Since Nox2 is the most highly expressed Nox isoform in macrophages and phorbol esters activate Nox2 via the DAG-PKC pathway (35, 50), we tested whether Nox2 is involved in 4β-PMA-induced macropinocytosis. DPI, a small-molecule inhibitor of flavin-containing oxidases, significantly attenuated 4β-PMA-induced macropinocytosis. Although DPI has been widely used to inhibit the oxidative burst by phagocyte Nox, it inhibits all Nox isoforms (26). In addition, as DPI accepts an electron from FAD moieties, followed by a covalent reaction with the flavoenzyme, it inhibits not only Nox enzymes but also xanthine oxidase, mitochondrial complex I, and cytochrome P-450 reductase (4). To further extend our findings and to use a more specific approach, we isolated peritoneal macrophages from Nox2y/− mice, challenged them with 4β-PMA, and investigated whether macropinocytosis is ameliorated. Our data demonstrated that 4β-PMA-induced internalization of fluorescently labeled dextran was significantly blocked in Nox2y/− macrophages compared with WT controls. As compensatory changes in Nox2y/− macrophages in response to the loss of Nox2 function may occur, we silenced Nox2 in macrophages using siRNA and investigated whether it inhibits 4β-PMA-induced macropinocytosis. FACS results indicate that internalization of FITC-dextran was inhibited in Nox2-silenced macrophages after 4β-PMA treatment compared with control siRNA-transfected cells. qPCR demonstrated that Nox2 mRNA levels were decreased in Nox2 siRNA-treated cells, whereas we observed no compensatory changes in Nox1 and Nox5 mRNA levels [Nox3 is undetectable in macrophages (35)]. Importantly, extensive inquiry is required to investigate whether other Nox isoforms under various conditions modulate macropinocytosis in phagocytes and other cell types. Indeed, in an associated paper in this issue, we demonstrate that dynamic Nox1 activation by matrix protein thrombospondin-1 and its cognate receptor CD47 mediates macropinocytosis (15a). On the other hand, as previous studies have reported that Nox4 is constitutively active and it is regulated at the transcriptional level (46), it is likely that Nox4 is not involved in macropinocytosis under acute conditions. However, it is possible that factors that induce Nox4 expression, such as TGFβ1 and HIF-1α (2, 20), may stimulate macropinocytosis under chronic conditions.

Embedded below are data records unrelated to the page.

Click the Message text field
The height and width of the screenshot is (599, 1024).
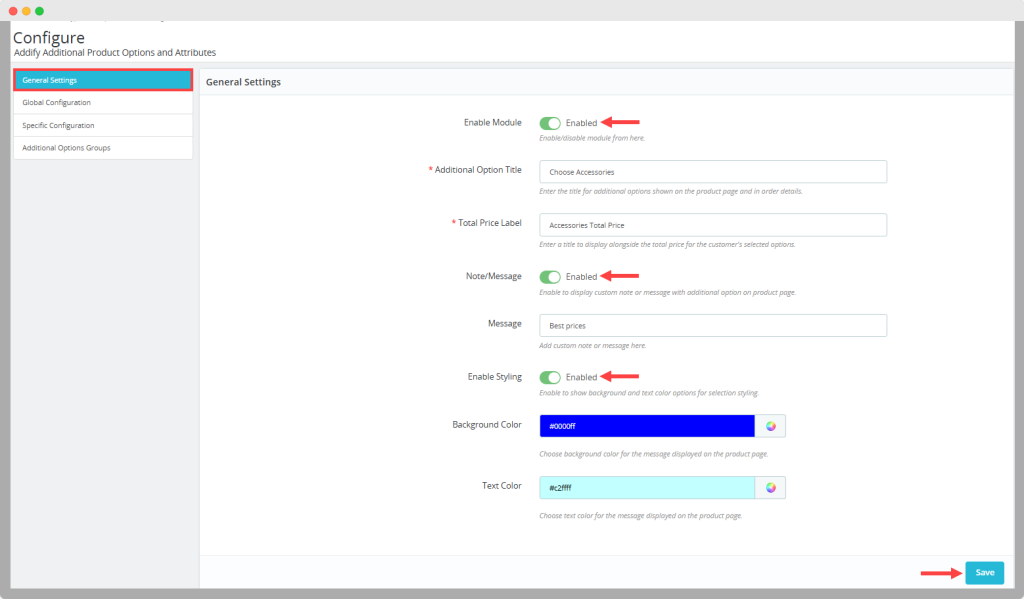[x=712, y=326]
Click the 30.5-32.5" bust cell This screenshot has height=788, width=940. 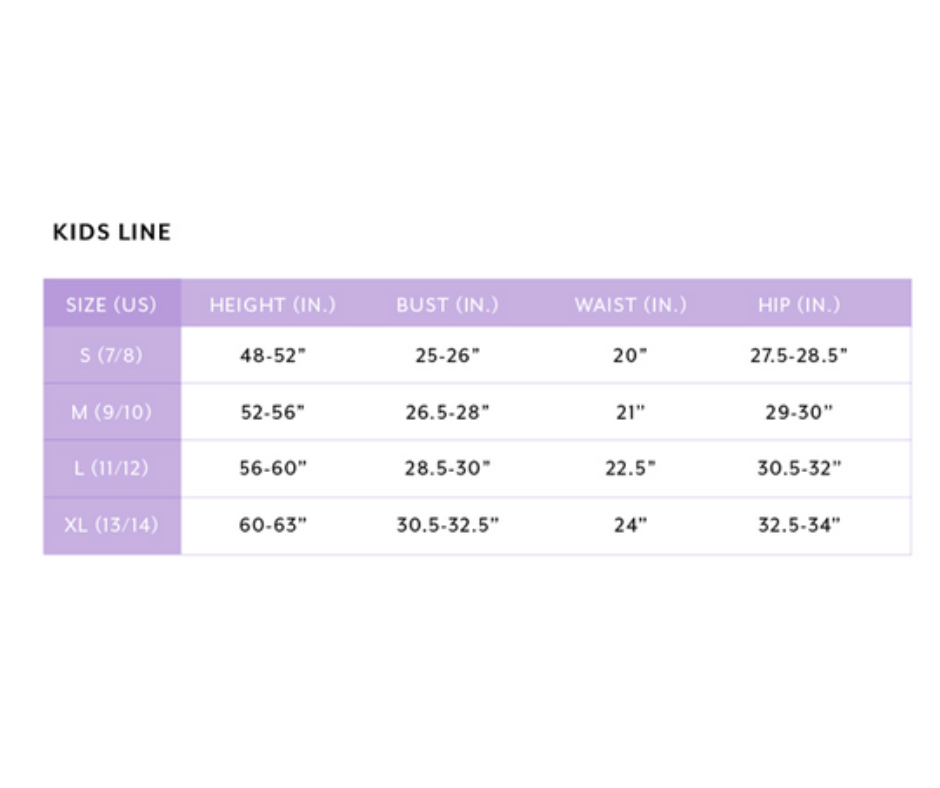pos(447,525)
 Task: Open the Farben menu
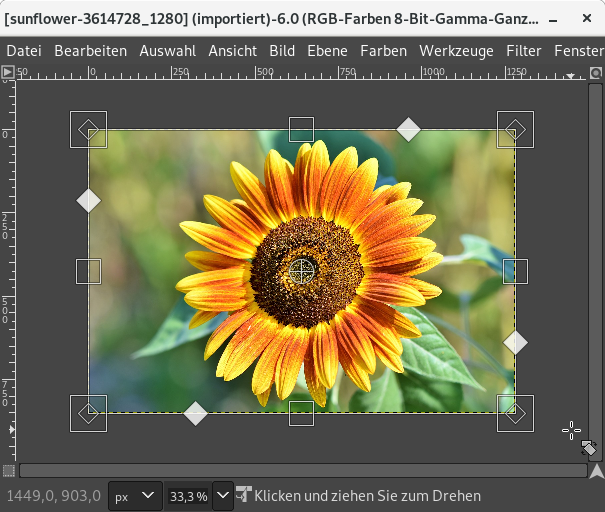(383, 51)
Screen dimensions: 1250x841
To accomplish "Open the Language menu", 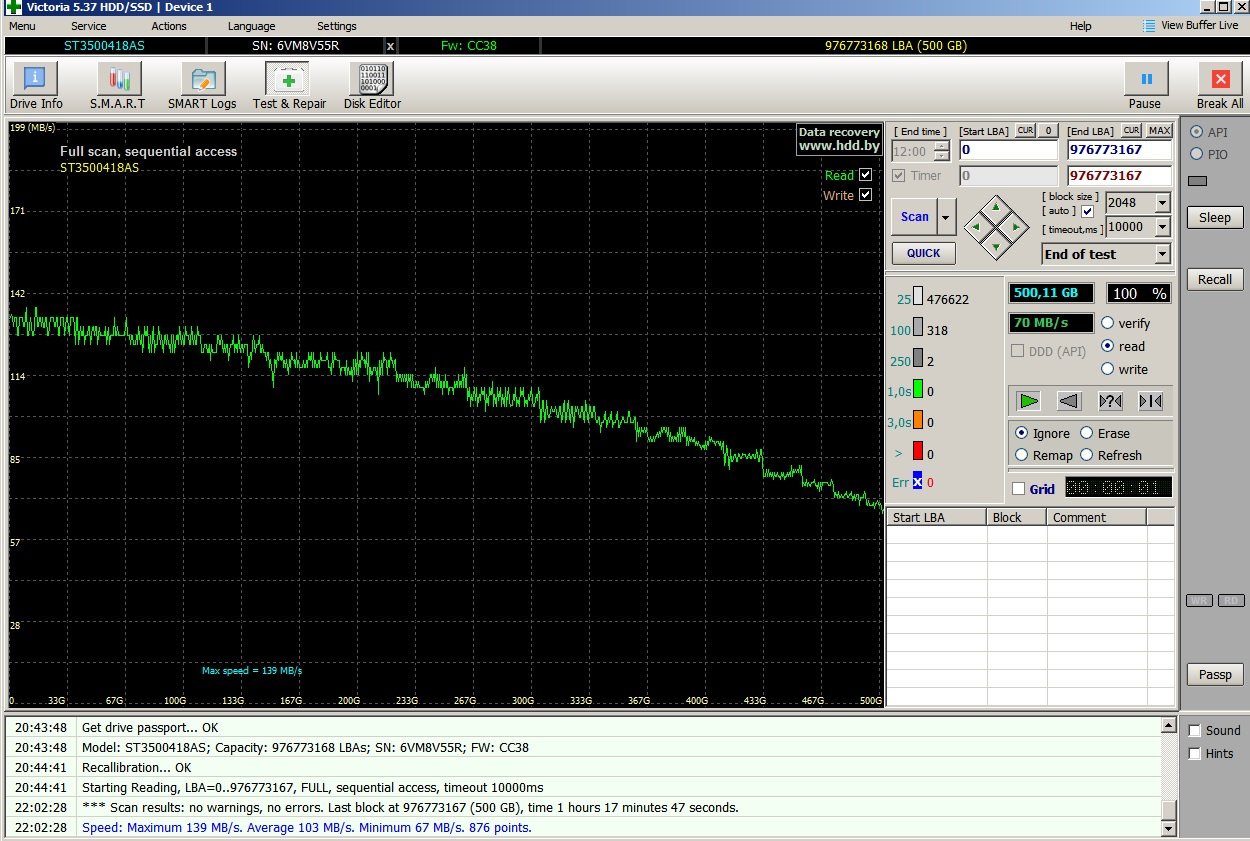I will 251,26.
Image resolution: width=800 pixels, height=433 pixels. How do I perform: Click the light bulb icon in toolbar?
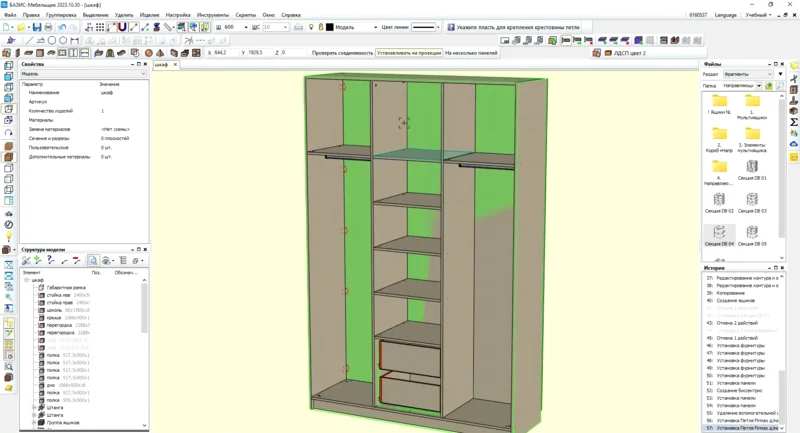(x=311, y=27)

The plasma membrane activities leading to macropinosome formation consist of multiple morphologically distinct steps that are each associated with a corresponding sequence of signal transduction mediators. We next used time-lapse DIC and SEM to investigate which morphological step during macropinocytosis is mediated by Nox2. Calphostin c, DPI, and EUK 134 blocked 4β-PMA-induced membrane ruffling, demonstrating that PKC and O2 ⋅− derived from a DPI-inhibitable flavoenzyme are required for the initiation of membrane ruffle formation. In addition, gene silencing Nox2 inhibited 4β-PMA-induced membrane ruffling. Taken together, these findings suggest that phorbol ester PMA stimulates membrane ruffling via Nox2-derived O2 ⋅− generation. In contrast to our observations, a previous study utilizing pharmacological approaches suggested that DAG and PKC are involved in cup closure but not in earlier stages of macropinosome formation (60). In addition, there are inconsistencies between previous results, as some (23), but not all (57), studies demonstrated that Rac is required for membrane ruffling. It is important to note that using different means to activate macropinocytosis, utilizing different cell types that may express different Rac or PKC isoforms, or differences in protein levels of PKC and Nox enzymes may all contribute to these differences.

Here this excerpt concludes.